- Document section -
------

As I’ve gotten older (yep, happening every day), I’ve become less concerned with achievement.
I don’t mean to say that I have suddenly become all zen and now just sit around in a state of lazy bliss (I mean, it’s tempting), but my daily happiness is less tied to whether or not I reach some outcome or another and is more tied to whether I am doing something I view as pleasant as well as generally valuable.
To take an easy example: my yard will never be ‘finished’.
There is no outcome that I’m moving towards with my yard, other than generally nicer, fuller, and more native. My ‘work’ in the yard is always small incremental actions for a small part of the yard. A new flower bed there, or replacing an invasive species here, or moving the compost pile. But even more important than even those small things, is just getting out in the yard for a few hours a week. While I like nice gardens, it’s more important to understand that I like gardening. The success is spending time on the process. That’s what is enjoyable (installing a patio in 95 degrees notwithstanding!)
The same can be true of virtually all aspects of life. You might want an outcome of playing the piano better, but if you enjoy just playing, then the ‘getting better’ will happen just because you take time to play often. It is the practicing - the process - that is the success. You will be happy playing the piano regardless of whether you get to do it in Carnegie Hall.

------

- Dataset content -
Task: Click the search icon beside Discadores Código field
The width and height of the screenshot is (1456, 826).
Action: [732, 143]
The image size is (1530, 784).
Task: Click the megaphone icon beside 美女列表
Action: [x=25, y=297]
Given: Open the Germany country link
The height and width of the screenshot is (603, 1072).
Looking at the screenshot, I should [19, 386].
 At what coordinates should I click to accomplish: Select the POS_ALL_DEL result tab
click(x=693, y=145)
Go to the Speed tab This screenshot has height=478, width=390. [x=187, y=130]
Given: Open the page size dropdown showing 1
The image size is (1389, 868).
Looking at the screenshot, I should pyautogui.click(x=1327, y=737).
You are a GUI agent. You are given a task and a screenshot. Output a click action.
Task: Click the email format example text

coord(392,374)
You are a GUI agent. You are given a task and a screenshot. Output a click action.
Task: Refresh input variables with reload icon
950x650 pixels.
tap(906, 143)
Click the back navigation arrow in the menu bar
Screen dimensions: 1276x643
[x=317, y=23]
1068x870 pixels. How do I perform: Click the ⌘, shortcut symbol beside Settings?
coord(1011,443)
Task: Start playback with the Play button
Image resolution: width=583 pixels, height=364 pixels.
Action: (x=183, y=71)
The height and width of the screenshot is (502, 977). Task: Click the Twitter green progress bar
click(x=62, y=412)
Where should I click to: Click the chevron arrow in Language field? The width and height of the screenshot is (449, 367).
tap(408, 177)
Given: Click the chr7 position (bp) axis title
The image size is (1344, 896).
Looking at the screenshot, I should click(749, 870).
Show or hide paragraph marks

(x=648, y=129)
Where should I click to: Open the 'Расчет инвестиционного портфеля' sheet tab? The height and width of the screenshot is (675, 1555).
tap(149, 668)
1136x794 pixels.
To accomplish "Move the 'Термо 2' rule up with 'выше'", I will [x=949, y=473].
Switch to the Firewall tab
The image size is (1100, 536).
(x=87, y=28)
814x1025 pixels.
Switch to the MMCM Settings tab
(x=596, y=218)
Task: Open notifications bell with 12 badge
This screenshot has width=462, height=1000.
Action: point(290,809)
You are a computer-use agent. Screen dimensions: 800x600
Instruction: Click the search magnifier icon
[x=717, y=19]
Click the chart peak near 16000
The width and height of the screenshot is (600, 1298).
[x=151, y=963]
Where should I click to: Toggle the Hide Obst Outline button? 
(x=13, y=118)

------

- Work to do -
A - Please start at the words "To take an easy" in the gardening essay, stop after "95 degrees notwithstanding!)", and swap each "yard" for "garden".
B - Write the next part of the gardening essay, picking up after its last sentence.
These records come from a separate source.

- Answers below -
A -
To take an easy example: my garden will never be ‘finished’.
There is no outcome that I’m moving towards with my garden, other than generally nicer, fuller, and more native. My ‘work’ in the garden is always small incremental actions for a small part of the garden. A new flower bed there, or replacing an invasive species here, or moving the compost pile. But even more important than even those small things, is just getting out in the garden for a few hours a week. While I like nice gardens, it’s more important to understand that I like gardening. The success is spending time on the process. That’s what is enjoyable (installing a patio in 95 degrees notwithstanding!)

B -
I like to write, but for years I didn’t. It felt overwhelming to write something other people might want to read. But I realized that if I like to write, it is the writing itself that is the goal. If people also want to read it, great, and I can learn to write better and acquire more readers over time. The important part, however, is putting my bum in a chair and just….writing. (Hey look at me doing just that!)
The first half of my career was more about achieving outcomes. It was getting the promotion, or the salary raise, or publishing a report, or influencing policy, or having a budget or project or team to manage. None of these things are bad goals to have, and are typical when building a career and a resume. All fine.
And just to be clear, I don’t regret any of the things I achieved, and I’m proud of what I and my colleagues contributed, but at this stage of my career how I do things has become more important than specifically what I achieve.
Today, most of my work goals are more concerned with whether a certain project will help me grow, be interesting, and have purpose. Will it give me energy (as opposed to sapping my energy) and will my colleagues or clients be fun to work with? Will I feel valued (financially and intellectually), and can I take time to eat lunch?
I obviously want to do good work and be of service (actually I guess that might not be obvious, but this is definitely part of happy work), but I don’t need to be the lead or for the project to be the Most Influential Project Ever.
If I am happy doing the work, then the work itself usually has better outcomes anyway.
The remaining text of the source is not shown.